TUSCALOOSA, Ala. – An experienced weather and intelligence professional in the military and intelligence communities will lead global water and security initiatives at The University of Alabama.
For more than 27 years Michael Gremillion provided scientific leadership and expertise for national security environmental support under the U.S. Department of Defense. At UA, he is charged with directing federal initiatives to mitigate the impact of water-related disasters. He begins Sept. 7.
“Mike’s history of innovative solutions and operational expertise in environmental systems that support our national security will enrich the efforts of our faculty and students in providing applied scientific techniques and groundbreaking research in the area of water security,” said Dr. Russell J. Mumper, vice president for research and economic development. “He will be crucial in developing strategic relationships with defense and intelligence agencies that benefit our researchers and our educational mission.”
Gremillion comes to UA from the National Geospatial-Intelligence Agency, where he is the senior meteorology and oceanography officer. Before joining NGA in March, he worked nearly seven years at the U.S. Air Force headquarters in the Pentagon, with his last assignment as deputy director of weather. He held posts of increasing responsibility and influence within the Air Force since joining in 1993.
He has engaged the White House, congressional leaders and senior personnel within the national security, defense and intelligence communities on environmental policy issues during his career.
Some of his career achievements include facilitating procurement of a $30 million high performance computer installed at Oak Ridge National Lab that improved numerical weather prediction and operated the first-ever operational global hydrological model. He also initiated development of a climate analysis, monitoring and prediction system that provided strategic indications and warnings to prepare leaders for humanitarian assistance and disaster relief missions, security instability, disaster risk reduction and public health contingencies.

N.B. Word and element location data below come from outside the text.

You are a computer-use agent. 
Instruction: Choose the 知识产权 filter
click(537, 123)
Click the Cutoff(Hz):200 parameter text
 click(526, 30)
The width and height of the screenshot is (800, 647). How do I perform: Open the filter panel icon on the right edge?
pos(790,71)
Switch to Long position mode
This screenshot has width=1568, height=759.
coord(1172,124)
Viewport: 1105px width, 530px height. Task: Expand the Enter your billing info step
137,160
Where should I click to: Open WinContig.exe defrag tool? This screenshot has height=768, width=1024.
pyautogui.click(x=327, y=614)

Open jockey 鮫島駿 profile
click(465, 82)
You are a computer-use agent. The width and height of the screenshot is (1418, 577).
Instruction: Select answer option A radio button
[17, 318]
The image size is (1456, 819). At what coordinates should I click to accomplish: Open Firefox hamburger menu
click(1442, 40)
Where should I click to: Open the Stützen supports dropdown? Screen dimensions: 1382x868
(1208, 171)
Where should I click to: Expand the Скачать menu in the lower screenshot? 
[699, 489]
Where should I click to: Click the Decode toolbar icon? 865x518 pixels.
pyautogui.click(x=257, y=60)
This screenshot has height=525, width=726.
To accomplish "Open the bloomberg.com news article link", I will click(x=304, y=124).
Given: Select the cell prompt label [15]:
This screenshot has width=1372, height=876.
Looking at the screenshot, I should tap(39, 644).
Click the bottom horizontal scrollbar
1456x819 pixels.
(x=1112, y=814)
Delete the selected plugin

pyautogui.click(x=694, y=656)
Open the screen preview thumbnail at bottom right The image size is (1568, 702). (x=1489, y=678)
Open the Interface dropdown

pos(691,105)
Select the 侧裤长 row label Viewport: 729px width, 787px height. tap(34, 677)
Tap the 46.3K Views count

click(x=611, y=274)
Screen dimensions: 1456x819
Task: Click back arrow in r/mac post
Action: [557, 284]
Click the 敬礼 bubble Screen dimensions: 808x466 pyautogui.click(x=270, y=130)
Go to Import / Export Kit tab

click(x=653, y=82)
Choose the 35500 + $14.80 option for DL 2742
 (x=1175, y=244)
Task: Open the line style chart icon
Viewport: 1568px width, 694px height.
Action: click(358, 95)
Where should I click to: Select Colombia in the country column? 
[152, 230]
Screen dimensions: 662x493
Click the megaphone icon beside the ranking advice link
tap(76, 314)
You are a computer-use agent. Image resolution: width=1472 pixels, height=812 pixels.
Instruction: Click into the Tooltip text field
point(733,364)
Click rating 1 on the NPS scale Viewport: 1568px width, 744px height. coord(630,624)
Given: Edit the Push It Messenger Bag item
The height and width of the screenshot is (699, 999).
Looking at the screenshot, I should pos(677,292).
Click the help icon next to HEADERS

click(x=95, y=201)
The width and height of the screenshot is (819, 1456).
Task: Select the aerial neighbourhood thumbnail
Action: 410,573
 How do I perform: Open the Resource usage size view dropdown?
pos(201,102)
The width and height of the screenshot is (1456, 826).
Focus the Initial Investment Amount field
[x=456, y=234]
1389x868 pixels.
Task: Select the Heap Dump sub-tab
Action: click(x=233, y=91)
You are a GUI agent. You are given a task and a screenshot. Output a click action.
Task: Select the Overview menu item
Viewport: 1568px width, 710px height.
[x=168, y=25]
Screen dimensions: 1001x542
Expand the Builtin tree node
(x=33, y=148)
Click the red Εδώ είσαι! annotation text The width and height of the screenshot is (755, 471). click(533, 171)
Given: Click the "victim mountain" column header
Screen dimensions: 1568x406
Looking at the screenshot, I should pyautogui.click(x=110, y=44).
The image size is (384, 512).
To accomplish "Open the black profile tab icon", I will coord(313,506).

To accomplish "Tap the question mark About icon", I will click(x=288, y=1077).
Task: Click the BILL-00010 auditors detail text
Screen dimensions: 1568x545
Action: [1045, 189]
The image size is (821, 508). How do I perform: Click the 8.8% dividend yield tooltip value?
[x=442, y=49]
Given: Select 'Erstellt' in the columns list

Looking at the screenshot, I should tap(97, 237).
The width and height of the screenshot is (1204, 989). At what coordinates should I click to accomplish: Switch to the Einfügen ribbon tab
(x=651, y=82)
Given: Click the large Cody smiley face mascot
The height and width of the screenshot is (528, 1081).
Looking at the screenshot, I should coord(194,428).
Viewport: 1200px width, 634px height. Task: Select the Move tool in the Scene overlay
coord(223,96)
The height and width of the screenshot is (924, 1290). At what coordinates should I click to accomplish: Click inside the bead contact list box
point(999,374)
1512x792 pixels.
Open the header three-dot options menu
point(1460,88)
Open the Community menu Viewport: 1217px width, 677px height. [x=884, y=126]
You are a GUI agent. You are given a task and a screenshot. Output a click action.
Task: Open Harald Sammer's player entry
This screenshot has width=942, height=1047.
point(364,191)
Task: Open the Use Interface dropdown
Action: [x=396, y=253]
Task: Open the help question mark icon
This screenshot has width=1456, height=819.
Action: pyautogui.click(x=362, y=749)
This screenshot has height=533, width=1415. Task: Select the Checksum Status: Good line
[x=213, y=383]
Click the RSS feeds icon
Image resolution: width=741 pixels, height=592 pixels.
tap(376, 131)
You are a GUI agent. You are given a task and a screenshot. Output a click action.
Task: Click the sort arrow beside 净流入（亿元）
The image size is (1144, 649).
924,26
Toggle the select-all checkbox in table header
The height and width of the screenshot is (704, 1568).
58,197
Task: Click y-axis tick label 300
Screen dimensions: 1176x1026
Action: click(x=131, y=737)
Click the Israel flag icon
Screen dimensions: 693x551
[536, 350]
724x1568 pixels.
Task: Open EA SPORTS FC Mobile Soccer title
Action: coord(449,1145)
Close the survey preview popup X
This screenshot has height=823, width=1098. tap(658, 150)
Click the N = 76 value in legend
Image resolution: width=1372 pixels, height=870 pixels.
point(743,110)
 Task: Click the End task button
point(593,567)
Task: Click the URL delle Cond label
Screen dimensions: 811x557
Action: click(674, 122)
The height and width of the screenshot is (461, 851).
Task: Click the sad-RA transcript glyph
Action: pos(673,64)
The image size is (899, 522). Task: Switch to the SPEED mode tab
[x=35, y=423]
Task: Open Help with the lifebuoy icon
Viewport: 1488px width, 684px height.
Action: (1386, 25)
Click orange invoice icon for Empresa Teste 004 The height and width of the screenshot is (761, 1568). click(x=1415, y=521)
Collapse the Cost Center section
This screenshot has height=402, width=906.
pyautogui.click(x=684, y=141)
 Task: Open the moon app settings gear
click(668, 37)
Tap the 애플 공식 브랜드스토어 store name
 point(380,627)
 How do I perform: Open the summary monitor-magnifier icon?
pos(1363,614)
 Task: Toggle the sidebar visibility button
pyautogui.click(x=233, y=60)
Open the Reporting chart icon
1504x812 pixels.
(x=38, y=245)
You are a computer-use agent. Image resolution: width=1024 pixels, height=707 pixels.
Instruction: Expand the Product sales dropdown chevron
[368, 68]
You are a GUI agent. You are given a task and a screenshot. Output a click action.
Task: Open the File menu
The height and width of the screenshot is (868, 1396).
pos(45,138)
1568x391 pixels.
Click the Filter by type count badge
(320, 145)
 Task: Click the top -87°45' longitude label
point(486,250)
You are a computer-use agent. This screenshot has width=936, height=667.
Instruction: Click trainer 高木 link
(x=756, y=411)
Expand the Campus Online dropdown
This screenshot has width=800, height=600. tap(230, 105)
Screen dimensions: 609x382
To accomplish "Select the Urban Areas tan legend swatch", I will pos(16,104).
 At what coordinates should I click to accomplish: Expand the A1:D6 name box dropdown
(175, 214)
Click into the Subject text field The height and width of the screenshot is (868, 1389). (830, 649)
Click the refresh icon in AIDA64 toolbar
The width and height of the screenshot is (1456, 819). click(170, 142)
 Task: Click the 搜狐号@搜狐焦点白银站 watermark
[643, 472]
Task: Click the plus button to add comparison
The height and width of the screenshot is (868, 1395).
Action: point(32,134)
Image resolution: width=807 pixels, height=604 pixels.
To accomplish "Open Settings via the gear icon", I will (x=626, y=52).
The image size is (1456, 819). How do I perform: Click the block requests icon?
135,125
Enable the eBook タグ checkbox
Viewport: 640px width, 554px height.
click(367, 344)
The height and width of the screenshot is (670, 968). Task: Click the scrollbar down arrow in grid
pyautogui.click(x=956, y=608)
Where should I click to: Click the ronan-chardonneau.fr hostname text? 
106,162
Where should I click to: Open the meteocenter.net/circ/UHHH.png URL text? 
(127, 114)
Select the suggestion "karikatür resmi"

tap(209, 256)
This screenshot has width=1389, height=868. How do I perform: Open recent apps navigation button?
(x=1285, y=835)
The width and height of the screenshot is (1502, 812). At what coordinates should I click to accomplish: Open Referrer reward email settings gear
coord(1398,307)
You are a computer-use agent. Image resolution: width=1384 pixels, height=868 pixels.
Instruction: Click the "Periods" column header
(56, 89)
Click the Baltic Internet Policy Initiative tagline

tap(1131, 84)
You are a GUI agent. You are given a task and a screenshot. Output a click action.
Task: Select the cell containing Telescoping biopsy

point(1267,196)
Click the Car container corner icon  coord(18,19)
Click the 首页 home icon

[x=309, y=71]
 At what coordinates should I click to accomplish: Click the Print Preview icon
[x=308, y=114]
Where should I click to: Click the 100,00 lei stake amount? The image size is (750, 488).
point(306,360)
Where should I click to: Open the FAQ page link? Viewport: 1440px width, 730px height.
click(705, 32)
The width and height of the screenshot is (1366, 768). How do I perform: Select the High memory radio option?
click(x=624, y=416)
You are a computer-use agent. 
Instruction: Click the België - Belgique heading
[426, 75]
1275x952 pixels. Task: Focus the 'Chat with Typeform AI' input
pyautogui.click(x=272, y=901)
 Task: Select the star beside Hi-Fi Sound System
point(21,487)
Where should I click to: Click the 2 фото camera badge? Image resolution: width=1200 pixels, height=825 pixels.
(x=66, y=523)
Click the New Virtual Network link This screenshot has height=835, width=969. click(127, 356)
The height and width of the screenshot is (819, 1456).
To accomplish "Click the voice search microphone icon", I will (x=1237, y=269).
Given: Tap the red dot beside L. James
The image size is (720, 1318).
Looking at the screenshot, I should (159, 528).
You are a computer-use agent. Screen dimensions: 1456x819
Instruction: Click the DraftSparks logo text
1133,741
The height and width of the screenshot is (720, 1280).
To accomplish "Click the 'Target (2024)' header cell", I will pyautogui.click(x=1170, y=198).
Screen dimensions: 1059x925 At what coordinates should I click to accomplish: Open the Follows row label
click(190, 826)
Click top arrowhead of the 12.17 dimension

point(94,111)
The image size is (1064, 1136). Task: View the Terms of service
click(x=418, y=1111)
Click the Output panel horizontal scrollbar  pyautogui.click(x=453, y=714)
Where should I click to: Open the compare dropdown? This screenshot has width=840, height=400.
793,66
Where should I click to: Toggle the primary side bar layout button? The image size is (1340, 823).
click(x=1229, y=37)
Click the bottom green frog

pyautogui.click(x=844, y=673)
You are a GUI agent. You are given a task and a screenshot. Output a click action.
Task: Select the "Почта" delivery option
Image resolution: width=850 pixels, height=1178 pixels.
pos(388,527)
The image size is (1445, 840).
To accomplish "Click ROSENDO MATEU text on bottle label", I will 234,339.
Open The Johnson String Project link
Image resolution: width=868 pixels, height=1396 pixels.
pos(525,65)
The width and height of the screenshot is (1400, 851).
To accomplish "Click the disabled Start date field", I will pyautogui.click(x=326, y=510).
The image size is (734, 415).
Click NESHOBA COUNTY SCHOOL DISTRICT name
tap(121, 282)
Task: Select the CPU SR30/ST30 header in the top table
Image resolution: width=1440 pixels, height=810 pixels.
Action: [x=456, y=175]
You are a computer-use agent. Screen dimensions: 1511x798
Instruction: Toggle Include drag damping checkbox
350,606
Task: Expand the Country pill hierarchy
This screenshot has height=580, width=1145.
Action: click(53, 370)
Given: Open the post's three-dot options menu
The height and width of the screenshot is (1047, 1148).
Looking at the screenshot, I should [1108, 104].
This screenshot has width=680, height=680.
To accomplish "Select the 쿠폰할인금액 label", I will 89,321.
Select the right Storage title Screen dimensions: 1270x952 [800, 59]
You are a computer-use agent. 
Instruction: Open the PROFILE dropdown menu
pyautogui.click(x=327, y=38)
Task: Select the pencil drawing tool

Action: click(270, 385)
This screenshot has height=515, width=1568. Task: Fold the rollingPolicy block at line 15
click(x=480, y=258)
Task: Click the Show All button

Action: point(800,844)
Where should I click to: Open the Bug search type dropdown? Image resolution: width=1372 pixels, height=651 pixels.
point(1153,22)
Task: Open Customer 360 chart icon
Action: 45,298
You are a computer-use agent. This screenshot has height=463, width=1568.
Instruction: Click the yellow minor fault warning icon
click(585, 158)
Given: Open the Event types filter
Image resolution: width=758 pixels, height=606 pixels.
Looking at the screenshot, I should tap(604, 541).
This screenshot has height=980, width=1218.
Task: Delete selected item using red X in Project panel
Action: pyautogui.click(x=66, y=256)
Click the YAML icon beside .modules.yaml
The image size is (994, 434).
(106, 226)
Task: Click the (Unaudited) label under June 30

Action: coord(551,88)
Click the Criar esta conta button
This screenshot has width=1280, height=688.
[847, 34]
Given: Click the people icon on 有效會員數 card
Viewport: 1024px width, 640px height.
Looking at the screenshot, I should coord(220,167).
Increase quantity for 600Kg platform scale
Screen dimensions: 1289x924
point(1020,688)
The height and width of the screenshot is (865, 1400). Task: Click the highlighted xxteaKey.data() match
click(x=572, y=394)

At UA, he will work with researchers connected through the Alabama Water Institute to develop the tools and analysis that allow policy makers to plan for potential water security impacts, predict future water security issues, and improve mitigation, recovery and restoration.
“AWI intends to establish a first-of-its-kind global water security initiative at The University of Alabama. Alabama will harness its intellectual power and associated analytical capability in order to predict and mitigate the impact of water-related disasters,” said Scott Rayder, incoming executive director of the Alabama Water Institute.
”Mike is exactly the type of operational professional that can fully develop this unique capability at UA by migrating cutting-edge research into operations and these products will be of great use to both the government and private sector.”
Water is a signature research and academic focus at UA. AWI was formed to find transformative solutions for complex water management, security and policies challenges. AWI promotes applied research and knowledge gains in areas of remote sensing, biodiversity of aquatic systems, hydro-informatics and disaster management.
“I am excited about this opportunity to leverage my personal and professional interests to achieve groundbreaking results in water security that benefit our society and further the University’s mission of teaching, research and service,” Gremillion said.
Gremillion earned a bachelor’s degree in atmospheric science from the University of Kansas, a master’s degree in meteorology from Texas A&M University and a master’s in business administration from Regis University.